D. CHARGES RSL COM reserves the right tot modify rates and/or charges for
and/or delete RSL COM Service offerings to specific locations and
modify Service Interconnection charges, if any, upon five (5) days
notice to Customer.
E. MINIMUM COMMITMENT Customers Minimum Usage Commitment ("MUC") shall be
100,000 minutes per month per DS1 or as set forth in the Service
Schedule. In the event Customer fails to maintain its MUC, RSL COM
shall have the right to suspend Service(s) to Customer upon seven (7)
days written notice.

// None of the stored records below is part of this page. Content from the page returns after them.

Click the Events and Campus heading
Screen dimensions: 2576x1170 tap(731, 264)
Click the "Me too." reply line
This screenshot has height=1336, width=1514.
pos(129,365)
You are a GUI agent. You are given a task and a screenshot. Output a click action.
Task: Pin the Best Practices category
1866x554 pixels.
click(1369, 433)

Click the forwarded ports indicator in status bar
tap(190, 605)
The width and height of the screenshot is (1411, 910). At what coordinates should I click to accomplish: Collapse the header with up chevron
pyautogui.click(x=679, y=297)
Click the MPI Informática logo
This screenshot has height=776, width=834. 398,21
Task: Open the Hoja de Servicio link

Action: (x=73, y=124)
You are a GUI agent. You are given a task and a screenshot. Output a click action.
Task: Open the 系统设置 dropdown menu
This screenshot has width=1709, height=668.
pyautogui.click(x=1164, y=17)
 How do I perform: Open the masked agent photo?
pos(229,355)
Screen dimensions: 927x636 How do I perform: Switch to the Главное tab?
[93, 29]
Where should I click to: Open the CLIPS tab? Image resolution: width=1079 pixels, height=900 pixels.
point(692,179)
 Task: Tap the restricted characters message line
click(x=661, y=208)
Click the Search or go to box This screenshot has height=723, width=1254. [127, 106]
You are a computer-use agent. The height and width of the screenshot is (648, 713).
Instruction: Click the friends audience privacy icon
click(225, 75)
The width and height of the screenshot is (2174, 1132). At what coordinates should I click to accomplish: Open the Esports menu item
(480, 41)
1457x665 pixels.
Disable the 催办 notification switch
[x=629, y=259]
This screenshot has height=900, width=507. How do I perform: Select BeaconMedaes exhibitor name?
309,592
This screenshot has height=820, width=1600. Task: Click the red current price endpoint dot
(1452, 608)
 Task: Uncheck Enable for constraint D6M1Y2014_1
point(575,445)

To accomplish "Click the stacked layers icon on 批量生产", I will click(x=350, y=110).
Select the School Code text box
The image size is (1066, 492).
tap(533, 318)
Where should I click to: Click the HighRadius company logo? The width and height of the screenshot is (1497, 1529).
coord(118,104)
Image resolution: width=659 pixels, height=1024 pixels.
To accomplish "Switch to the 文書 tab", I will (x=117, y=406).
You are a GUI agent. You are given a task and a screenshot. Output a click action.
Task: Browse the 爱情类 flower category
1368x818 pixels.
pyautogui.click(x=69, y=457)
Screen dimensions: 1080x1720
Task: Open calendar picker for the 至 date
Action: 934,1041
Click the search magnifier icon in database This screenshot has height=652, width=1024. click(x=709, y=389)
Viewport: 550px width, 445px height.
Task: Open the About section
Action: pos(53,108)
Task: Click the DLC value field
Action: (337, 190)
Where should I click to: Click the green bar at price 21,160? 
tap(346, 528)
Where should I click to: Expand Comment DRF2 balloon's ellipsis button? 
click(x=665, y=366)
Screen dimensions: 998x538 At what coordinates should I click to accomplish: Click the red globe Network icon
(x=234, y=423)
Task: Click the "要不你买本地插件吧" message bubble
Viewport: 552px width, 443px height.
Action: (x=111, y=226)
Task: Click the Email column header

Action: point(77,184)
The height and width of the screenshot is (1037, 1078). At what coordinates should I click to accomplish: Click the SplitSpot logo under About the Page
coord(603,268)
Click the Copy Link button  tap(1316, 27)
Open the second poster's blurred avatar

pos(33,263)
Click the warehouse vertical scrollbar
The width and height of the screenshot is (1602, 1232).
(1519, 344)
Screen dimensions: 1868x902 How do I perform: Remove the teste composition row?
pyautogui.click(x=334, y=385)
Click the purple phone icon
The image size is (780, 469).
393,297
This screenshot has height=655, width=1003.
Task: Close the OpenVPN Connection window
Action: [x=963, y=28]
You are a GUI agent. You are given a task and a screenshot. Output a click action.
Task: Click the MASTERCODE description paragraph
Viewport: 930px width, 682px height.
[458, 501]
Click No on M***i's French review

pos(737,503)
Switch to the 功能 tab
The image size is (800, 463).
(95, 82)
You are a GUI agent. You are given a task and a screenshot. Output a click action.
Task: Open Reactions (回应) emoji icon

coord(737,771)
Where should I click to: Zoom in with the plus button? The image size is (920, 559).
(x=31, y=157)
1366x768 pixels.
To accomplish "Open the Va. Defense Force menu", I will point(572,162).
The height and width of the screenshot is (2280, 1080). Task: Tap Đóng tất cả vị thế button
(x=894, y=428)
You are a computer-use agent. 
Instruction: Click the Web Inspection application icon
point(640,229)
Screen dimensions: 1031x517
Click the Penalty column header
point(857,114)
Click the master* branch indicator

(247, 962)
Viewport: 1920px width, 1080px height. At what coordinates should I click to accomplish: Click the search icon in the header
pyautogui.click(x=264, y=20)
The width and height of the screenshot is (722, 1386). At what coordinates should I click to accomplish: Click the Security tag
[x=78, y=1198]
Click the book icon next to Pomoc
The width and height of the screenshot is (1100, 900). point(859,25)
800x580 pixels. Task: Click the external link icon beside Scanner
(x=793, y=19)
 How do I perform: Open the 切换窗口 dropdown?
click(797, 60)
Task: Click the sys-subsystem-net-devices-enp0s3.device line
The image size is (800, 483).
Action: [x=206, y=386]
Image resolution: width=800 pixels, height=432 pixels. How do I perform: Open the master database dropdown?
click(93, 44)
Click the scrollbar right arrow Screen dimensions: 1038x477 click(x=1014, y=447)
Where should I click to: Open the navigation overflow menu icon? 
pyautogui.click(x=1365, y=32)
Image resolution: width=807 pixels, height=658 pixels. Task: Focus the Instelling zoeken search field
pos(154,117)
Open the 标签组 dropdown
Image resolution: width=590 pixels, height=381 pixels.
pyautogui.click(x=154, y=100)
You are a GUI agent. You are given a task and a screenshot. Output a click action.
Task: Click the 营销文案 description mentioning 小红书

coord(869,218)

Suspension of Service does not relieve Customer
of its obligations to pay the actual usage for such billing cycle up
to and including the date of suspension. (F9 /s/BW 8-17-99)
2. SERVICE SCHEDULES. Service requested by Customer hereunder shall be
requested on RSL COM Service Schedule forms and subscribed to by authorized
representatives of Customer and RSL COM. Each Service Schedule shall reference
this Agreement and shall become a part of this Agreement to the extent that it
describes the Service, Requested Service Date, Service Interconnection, if any,
relevant to the Service in question, charges, specific Service terms and other
information necessary for RSL COM to provide Service to Customer as set forth in
Exhibit A attached.
3. CUSTOMER RESPONSIBILITIES.
A. CUSTOMER FACILITIES Customer has sole responsibility for the
installation, testing, operation of and costs associated with
facilities, services and equipment other than the specifically to be
provided by RSL COM as described in a Service Schedule ("Customer
Facilities"). In no event will the untimely installation or
non-operation of Customer Facilities relieve Customer of its
obligation to pay charges for Service provided by RSL COM. If Customer
is responsible for establishing a Service Interconnection over
facilities other than those controlled by RSL COM, RSL COM shall not
be obligated to provide Service relevant thereto if the Service
Interconnection in question is not activated within sixty (60) days
following the Requested Service Date.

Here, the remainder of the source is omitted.